1) The script should be written in spoken English- it is more natural than written English, which is usually more formal. The talent should read the script aloud and ensure that the text reads comfortably for them- which is particularly important if the talent did not write the script.
2) Practice reading the script from the teleprompter- this will allow the user to become more comfortable with the format and the teleprompter operator will get a sense of the readers pace.
3) Communicate how you read to the teleprompter operator- Where do you like your eye-line? The top, middle or bottom of the screen. the operator will follow your pace.
4) When using camera mounted teleprompters, visualize a person you are speaking to in the teleprompter as you read.
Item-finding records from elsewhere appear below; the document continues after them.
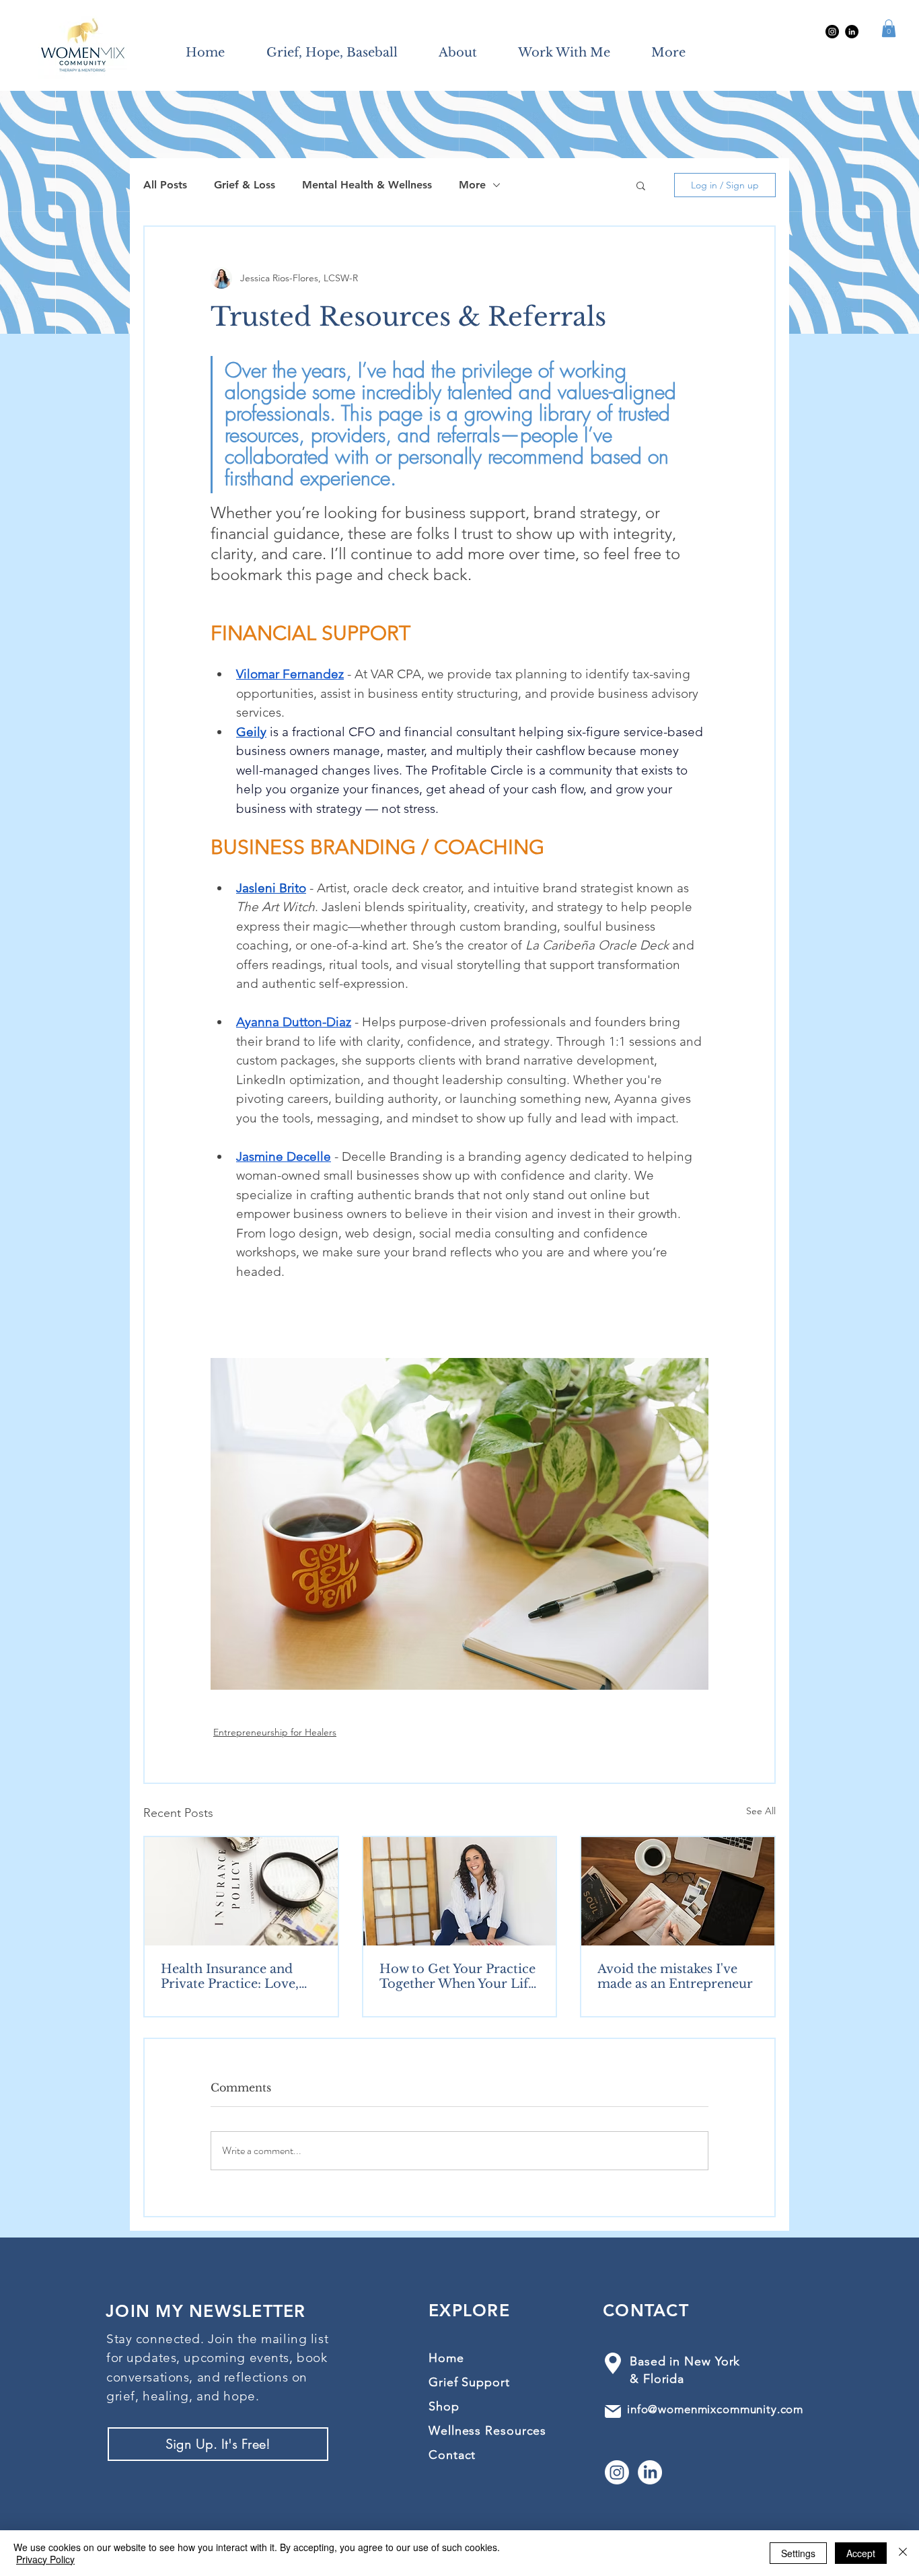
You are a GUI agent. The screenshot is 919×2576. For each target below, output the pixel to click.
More (472, 184)
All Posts (165, 184)
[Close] (903, 2553)
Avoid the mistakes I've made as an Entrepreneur (675, 1976)
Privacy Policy (45, 2559)
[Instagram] (832, 31)
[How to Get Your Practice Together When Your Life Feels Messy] (459, 1891)
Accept (860, 2553)
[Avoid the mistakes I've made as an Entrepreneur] (677, 1891)
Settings (798, 2553)
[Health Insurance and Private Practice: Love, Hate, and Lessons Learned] (241, 1891)
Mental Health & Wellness (367, 184)
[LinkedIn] (851, 31)
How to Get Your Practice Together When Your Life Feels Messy (457, 1976)
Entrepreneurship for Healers (274, 1732)
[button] (888, 28)
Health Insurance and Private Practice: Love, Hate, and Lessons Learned (230, 1976)
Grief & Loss (244, 184)
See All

If you can read with your eyes focused at infinity, you will appear to be looking at every person watching the performance.
5) When using podium mounted teleprompters, or "paddles", pick the ending of a sentence or clause to slowly move your head from one screen to the other, addressing both sides of the audience or room.
6) Ad-Libbing- most people change their intonation and cadence when they ad lib from a teleprompter. If you want to ad lib, let the teleprompter operator know during rehearsal so that the operator will know where and when to pick up prompting again. If needed the teleprompter operator can add the material into the script. The operator will wait for you to return to the scripted speech. This is essential if AV techs are depending on word cues for slides or videos.
Above all, the purpose of a teleprompter is to make you more comfortable and relaxed, and assist you in giving the best possible performance.